PROMPT → Copy every line of the records exactly, without including the images.

EXERCISE MATERIAL →
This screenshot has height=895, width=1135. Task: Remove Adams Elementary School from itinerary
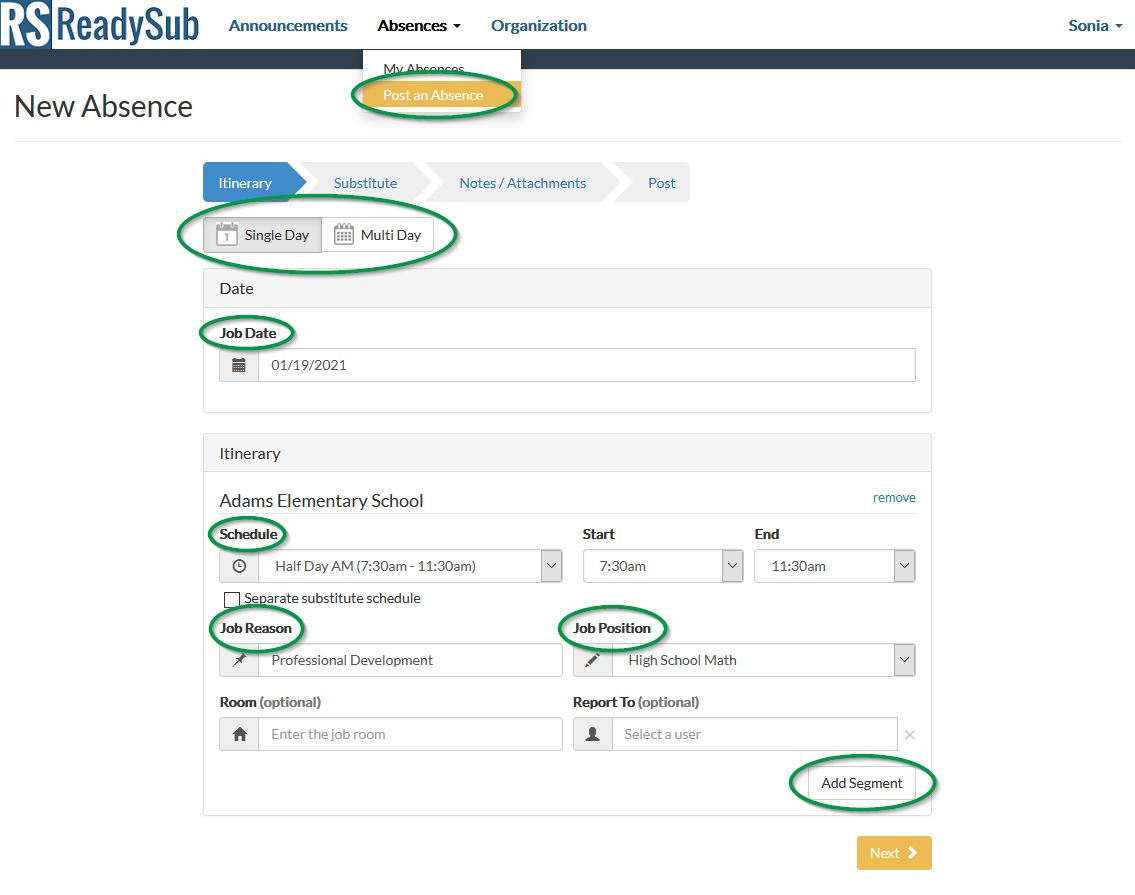894,497
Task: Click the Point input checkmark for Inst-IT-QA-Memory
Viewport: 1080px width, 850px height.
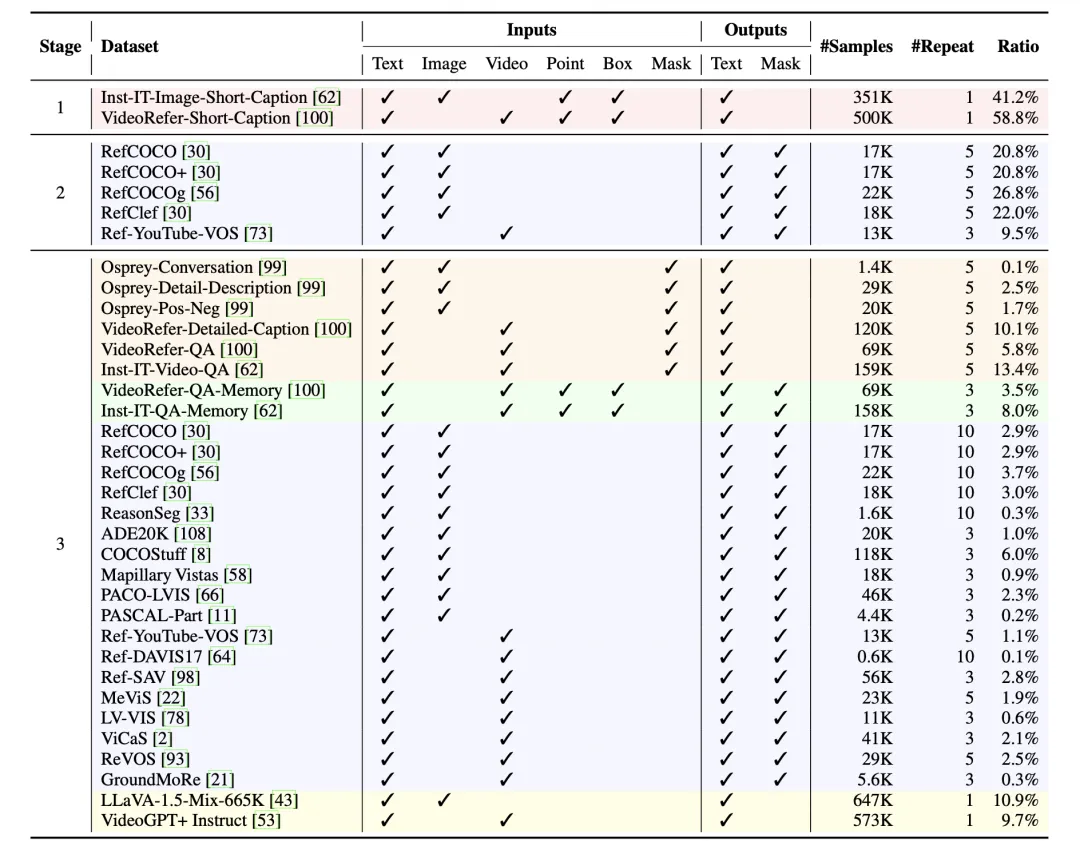Action: coord(564,411)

SOLUTION FOR THIS TASK →
This screenshot has height=895, width=1135. Task: Remove Adams Elementary School from itinerary
894,497
Task: Click the Point input checkmark for Inst-IT-QA-Memory
Viewport: 1080px width, 850px height.
Action: coord(564,411)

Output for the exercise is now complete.